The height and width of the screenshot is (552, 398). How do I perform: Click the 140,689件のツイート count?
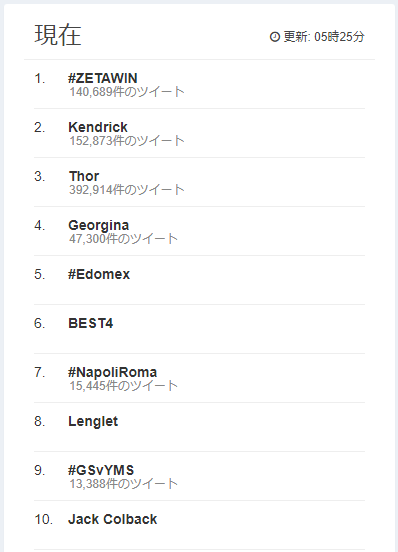tap(127, 92)
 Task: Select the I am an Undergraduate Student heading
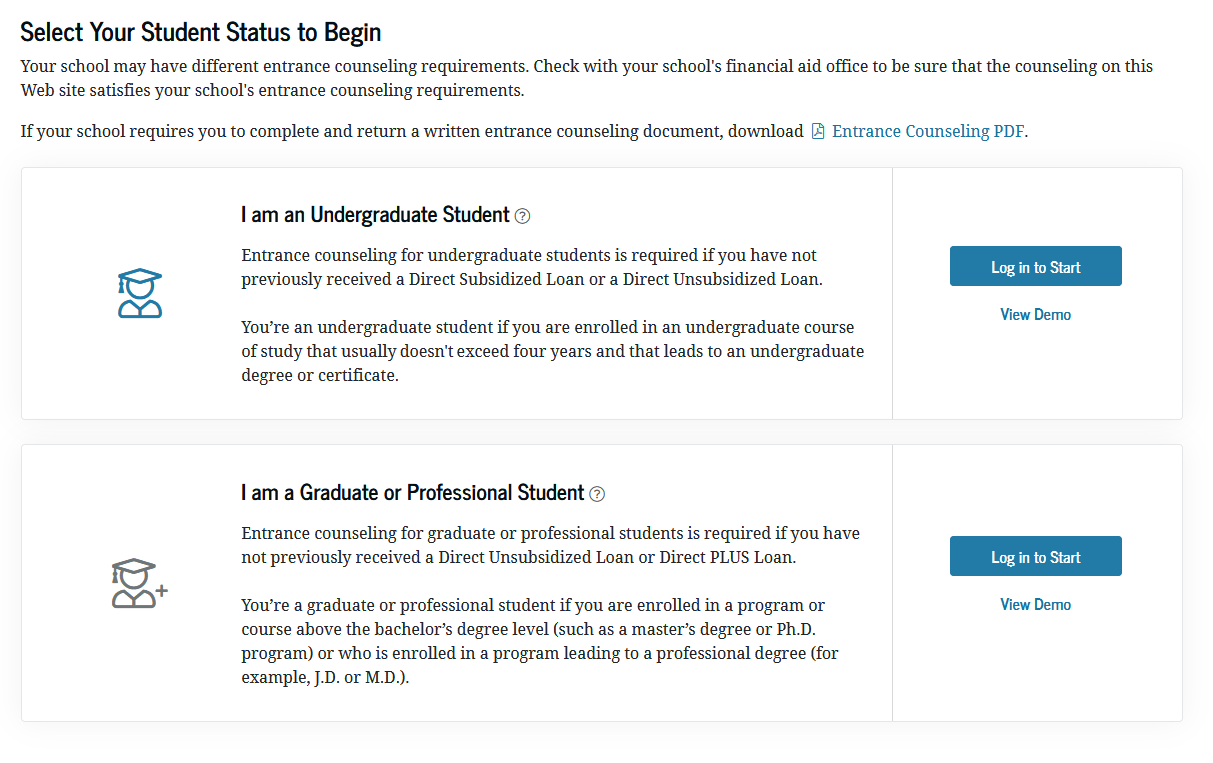376,215
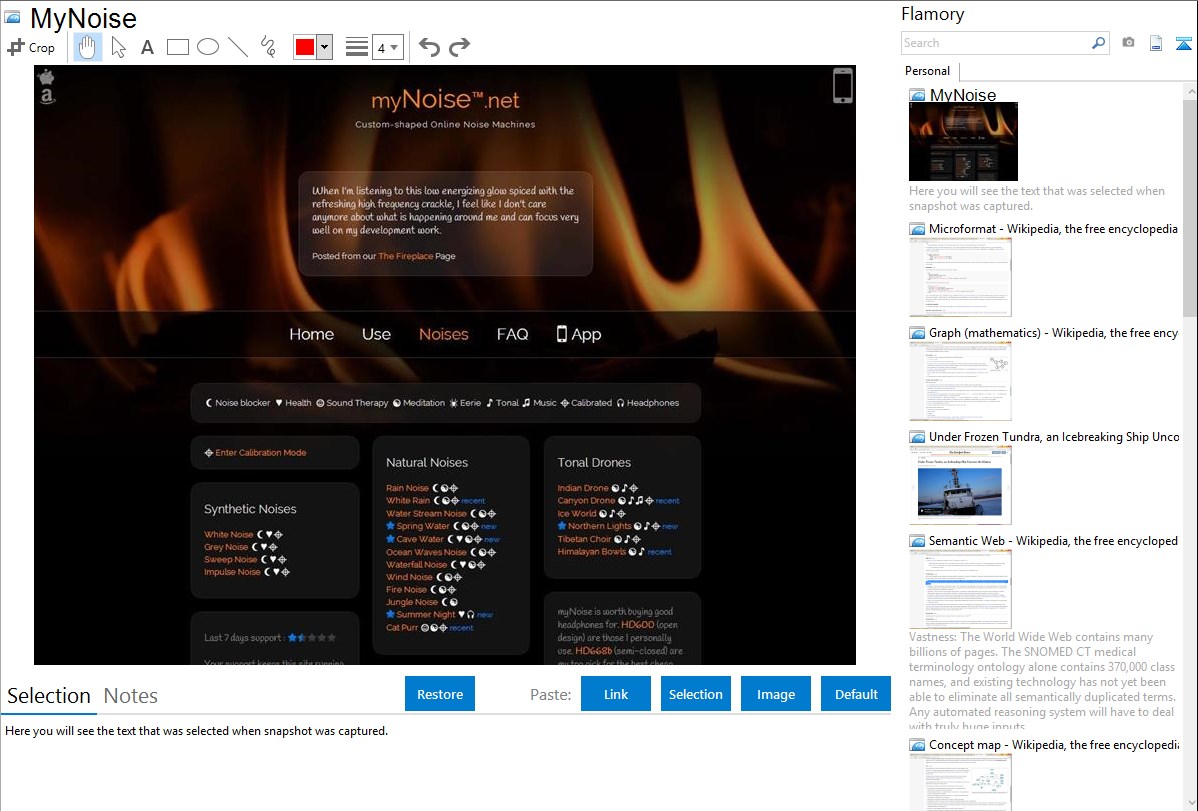This screenshot has height=811, width=1198.
Task: Select the straight line tool
Action: [238, 47]
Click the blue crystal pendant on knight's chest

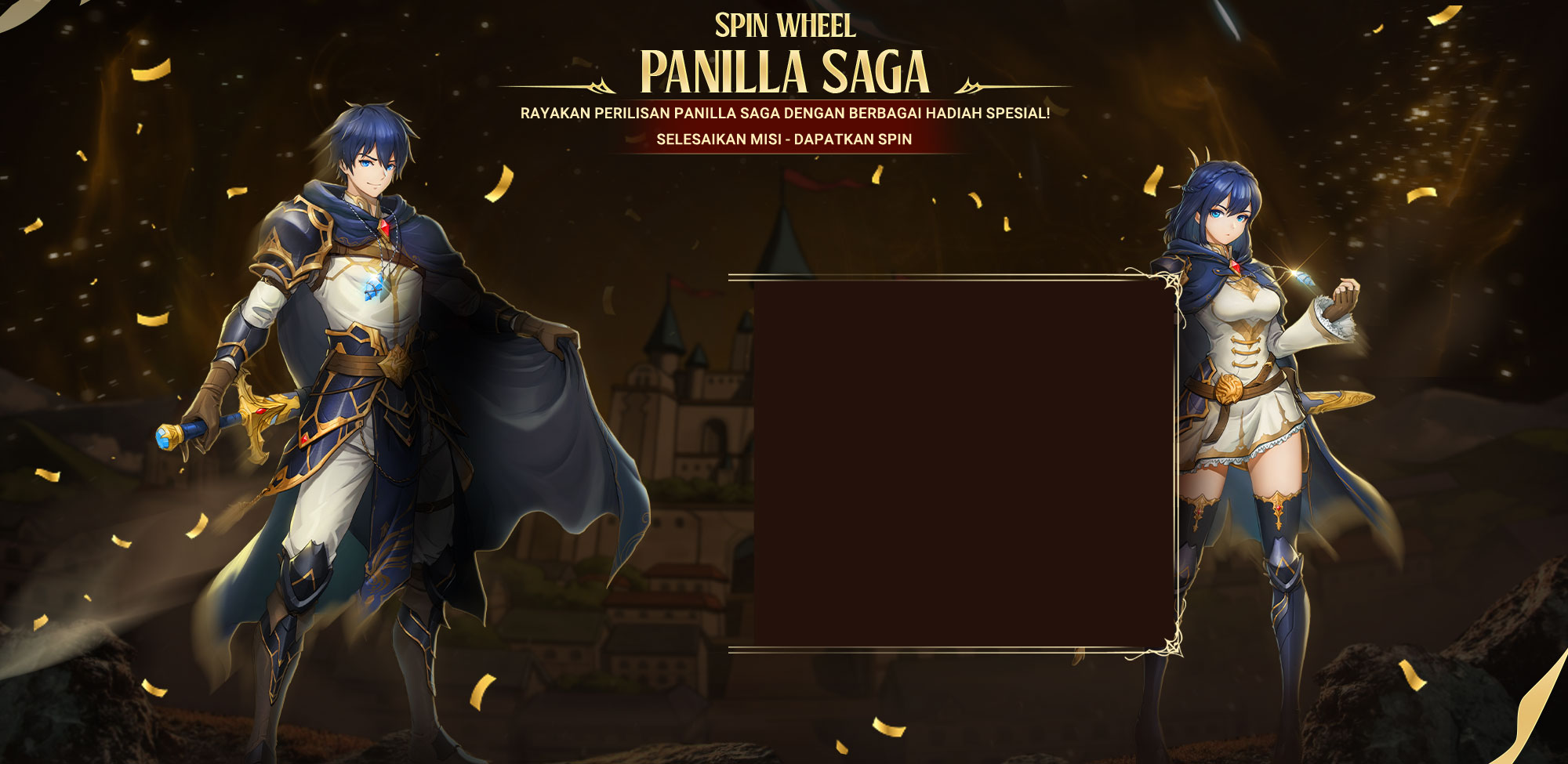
++++++++++
Work instruction:
Transcribe the listing above in full and exactly; no pictures belong in the copy.

Expected answer:
The height and width of the screenshot is (552, 398). How do I perform: Click the 140,689件のツイート count?
tap(127, 92)
 Task: Select the I am an Undergraduate Student heading
376,215
This screenshot has height=811, width=1198.
Task: Select the straight line tool
Action: [238, 47]
Click the blue crystal pendant on knight's chest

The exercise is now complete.